## Task requirements
Restate the records in their entirety, word for word.

Stored items from a collection:
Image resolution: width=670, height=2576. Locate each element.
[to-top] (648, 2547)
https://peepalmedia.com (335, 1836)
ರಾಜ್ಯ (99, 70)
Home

## Solution for this problem
Image resolution: width=670, height=2576. Locate each element.
[to-top] (648, 2547)
https://peepalmedia.com (335, 1836)
ರಾಜ್ಯ (99, 70)
Home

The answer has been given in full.